Et les brokers, c’est qui ?

MATTHIEU : Les brokers, c’est le marché interbancaire, en fait. Ils vont dire « Tiens, la banque A, elle a un intérêt à acheter, est-ce que t’aurais pas un intérêt à vendre ? Est-ce que t’aurais pas un intérêt à vendre ? EST-CE QUE T’AURAIS PAS UN INTÉRÊT À VENDRE ?  » Au bout d’un moment, t’en as trop marre alors tu le prends : « NON J’AI PAS UN INTÉRÊT À VENDRE ». Et voilà.

 

En open space, ça doit être une cacophonie incroyable...

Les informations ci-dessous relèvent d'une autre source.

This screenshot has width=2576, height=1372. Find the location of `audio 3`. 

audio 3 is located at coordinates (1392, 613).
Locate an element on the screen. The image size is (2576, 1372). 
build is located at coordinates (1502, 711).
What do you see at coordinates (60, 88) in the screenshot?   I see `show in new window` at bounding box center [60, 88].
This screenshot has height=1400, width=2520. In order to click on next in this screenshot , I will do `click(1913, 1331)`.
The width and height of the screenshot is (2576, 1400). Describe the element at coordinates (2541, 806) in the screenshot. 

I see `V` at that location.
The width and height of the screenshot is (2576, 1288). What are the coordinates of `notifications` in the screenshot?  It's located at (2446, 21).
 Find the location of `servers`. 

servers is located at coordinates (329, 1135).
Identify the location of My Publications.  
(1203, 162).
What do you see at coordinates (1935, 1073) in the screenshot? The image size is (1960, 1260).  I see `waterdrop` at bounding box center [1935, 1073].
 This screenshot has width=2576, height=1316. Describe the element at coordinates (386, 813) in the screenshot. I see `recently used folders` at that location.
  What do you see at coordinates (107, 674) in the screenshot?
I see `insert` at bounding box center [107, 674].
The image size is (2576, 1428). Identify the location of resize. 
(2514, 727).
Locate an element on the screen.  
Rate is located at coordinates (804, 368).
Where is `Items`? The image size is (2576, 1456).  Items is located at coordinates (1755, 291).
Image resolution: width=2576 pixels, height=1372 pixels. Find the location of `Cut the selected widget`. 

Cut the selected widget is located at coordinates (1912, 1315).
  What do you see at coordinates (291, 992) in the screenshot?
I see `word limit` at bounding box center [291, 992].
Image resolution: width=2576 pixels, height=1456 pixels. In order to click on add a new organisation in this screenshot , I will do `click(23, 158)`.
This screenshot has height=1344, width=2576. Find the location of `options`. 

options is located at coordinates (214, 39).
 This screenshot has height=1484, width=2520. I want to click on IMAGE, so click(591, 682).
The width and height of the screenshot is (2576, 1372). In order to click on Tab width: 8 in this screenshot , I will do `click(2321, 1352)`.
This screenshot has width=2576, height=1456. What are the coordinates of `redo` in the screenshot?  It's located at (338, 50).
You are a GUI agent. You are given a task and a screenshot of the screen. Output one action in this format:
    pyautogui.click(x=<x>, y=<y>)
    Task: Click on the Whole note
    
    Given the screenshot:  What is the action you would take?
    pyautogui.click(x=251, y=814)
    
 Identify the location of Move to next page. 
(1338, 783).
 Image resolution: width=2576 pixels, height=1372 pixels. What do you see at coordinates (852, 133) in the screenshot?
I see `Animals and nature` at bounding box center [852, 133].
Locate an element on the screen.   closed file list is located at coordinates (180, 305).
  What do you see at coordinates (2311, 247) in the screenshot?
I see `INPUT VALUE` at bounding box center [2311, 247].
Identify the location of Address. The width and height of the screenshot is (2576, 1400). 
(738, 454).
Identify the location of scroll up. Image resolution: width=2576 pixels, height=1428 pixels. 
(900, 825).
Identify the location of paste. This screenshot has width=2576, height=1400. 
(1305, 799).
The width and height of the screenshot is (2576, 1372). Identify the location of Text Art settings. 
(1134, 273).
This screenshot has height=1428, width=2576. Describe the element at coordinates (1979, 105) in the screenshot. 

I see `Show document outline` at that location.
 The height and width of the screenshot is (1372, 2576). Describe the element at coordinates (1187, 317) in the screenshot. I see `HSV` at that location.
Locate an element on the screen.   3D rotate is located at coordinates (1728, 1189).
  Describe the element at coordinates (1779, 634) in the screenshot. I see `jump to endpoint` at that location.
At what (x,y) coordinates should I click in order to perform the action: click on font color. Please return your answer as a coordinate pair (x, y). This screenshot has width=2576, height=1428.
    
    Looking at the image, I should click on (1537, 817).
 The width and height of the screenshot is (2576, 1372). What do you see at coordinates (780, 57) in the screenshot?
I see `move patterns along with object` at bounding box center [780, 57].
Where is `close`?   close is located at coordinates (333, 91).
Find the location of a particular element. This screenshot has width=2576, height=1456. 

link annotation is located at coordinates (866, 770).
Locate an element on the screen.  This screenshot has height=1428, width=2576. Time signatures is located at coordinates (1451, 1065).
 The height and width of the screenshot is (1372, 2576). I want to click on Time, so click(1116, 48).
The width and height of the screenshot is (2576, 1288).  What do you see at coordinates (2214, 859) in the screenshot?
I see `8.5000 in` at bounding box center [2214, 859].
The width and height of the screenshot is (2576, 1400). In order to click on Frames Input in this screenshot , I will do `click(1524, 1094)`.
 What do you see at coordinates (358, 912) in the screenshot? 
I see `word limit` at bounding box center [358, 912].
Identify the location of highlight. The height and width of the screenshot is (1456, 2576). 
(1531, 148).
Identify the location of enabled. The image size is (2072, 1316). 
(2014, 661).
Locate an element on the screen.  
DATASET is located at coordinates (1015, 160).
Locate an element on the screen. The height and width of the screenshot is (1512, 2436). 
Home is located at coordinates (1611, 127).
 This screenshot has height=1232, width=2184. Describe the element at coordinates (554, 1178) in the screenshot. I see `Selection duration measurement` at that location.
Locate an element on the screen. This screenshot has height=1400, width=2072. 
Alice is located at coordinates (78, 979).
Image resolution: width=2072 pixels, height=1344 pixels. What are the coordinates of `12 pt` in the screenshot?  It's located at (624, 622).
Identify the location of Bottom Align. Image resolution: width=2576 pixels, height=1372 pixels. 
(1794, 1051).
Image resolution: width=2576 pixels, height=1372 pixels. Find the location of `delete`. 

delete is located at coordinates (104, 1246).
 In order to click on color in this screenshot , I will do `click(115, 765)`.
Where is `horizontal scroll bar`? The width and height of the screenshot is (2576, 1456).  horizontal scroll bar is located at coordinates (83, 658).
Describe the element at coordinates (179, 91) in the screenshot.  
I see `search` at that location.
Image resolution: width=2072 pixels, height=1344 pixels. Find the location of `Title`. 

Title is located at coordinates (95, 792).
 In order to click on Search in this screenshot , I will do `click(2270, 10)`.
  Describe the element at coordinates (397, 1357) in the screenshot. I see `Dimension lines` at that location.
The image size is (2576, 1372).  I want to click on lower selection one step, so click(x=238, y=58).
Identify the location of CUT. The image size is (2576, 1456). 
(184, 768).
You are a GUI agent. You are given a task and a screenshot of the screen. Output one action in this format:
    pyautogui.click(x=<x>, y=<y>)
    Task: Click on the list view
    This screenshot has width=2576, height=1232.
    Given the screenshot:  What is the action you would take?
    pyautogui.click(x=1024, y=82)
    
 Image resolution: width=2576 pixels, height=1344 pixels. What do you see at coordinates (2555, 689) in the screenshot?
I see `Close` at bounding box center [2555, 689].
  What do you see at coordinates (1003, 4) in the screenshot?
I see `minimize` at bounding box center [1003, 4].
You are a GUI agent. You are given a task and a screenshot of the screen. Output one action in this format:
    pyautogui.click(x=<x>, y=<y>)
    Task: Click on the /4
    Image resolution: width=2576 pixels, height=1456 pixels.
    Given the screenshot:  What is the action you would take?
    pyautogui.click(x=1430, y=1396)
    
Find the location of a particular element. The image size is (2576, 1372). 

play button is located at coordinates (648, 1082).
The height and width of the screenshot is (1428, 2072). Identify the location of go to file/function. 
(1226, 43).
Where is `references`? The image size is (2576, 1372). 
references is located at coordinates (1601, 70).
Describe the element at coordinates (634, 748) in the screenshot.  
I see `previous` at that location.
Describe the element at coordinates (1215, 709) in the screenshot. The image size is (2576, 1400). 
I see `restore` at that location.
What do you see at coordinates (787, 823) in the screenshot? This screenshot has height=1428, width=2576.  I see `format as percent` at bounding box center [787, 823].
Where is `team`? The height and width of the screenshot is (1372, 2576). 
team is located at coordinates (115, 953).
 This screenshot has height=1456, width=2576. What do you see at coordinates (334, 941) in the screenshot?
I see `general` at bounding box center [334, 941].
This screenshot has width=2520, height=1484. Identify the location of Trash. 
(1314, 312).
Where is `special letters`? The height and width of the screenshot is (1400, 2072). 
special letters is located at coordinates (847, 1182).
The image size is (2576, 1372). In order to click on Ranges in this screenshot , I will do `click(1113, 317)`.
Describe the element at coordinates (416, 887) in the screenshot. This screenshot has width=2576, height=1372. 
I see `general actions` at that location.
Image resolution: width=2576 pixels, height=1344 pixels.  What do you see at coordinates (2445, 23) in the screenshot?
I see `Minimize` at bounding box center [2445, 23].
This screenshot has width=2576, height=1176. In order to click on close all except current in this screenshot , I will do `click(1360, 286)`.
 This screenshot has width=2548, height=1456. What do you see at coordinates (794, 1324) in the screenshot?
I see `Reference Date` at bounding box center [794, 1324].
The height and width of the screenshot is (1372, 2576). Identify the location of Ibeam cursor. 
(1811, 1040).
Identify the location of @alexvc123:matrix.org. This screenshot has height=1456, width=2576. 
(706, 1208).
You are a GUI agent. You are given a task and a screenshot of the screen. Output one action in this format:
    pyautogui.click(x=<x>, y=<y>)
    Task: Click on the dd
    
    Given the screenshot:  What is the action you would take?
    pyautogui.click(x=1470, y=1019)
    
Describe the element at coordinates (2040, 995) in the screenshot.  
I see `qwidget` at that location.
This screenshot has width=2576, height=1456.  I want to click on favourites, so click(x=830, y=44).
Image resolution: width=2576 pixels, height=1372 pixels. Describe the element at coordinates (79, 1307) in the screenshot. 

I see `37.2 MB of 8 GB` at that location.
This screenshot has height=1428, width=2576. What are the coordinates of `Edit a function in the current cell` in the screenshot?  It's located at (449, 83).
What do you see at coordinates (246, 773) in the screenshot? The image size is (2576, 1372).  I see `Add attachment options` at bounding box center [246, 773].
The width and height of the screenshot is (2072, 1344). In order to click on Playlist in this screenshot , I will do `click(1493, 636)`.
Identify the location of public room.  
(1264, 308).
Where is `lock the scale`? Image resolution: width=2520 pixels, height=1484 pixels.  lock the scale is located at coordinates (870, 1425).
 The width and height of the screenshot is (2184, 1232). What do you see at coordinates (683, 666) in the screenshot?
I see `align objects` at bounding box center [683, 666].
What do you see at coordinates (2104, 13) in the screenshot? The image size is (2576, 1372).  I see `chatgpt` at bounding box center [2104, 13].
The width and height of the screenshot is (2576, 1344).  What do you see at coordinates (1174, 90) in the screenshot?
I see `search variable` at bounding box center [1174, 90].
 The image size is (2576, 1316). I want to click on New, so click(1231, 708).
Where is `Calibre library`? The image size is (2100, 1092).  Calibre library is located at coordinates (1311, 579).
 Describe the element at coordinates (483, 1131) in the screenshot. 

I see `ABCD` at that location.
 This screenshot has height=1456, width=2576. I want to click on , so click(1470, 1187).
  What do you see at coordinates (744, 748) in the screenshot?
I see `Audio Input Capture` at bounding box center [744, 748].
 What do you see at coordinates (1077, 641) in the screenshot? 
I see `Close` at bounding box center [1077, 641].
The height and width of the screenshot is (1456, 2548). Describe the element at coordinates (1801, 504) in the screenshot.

ANDRÉS : Exactement. Parce qu’il y a toutes les boîtes qui parlent en même temps.

 

MATTHIEU : Téléphone, boîte broker, et les mails de Outlook ou Lotus Notes, pour les banques qui sont encore arriérées... Après t’as les mails Bloomberg, c’est encore un autre outil pour te faire chier : t’as un abonnement Bloomberg, un compte Bloomberg où t’as des news, des trucs de marché, et tout un système d’e-mail. Et aussi le tchat Bloomberg.

 

PIERRE  : Tu peux éteindre la boîte ?

 

ANDRÉS : Tu mets le son off et puis voilà... Moi je fais ça. Ou sinon tu dis au mec : « Si tu parles encore dans la boîte, je coupe ta ligne pendant un mois ! »

 

MATTHIEU : Voilà les relations entre vendeurs et traders... Et quand ils te demandent un prix, ils te balancent un mail et en même temps ils t’appellent : « JE T’AI ENVOYÉ UN MAIL - Ouais je sais - IL FAUT QUE TU ME DONNES UN PRIX TOUT DE SUITE TOUT DE SUITE... » Et tant que t’as pas répondu, ils te rappellent toutes les minutes, et tu te fais harceler.

 

Vous vous tutoyez tous dans l’équipe ?

ANDRÉS : Le vouvoiement, j’ai jamais vu ça en banque. Sauf peut-être chez les mecs qui font du M&A.

 

Du ?...

MATTHIEU : M&A, mergers and acquisitions, fusion et acquisition. Mais ça, c’est un autre monde, ça n’a rien à voir avec nous. Eux, ils sont en costard. Alors que nous, on pourrait y aller en t-shirt.

 

ANDRÉS : Moi, en semaine, j’y vais en chemise, pantalon, chaussures de ville. Et ma journée, c’est à peu près pareil. En terme d’installation, j’ai trois PC, six écrans... et j’ai de la chance : je suis à côté de la fenêtre, je vois la lumière du jour.

 

Combien y’a de femmes, sur les mille personnes du front office ?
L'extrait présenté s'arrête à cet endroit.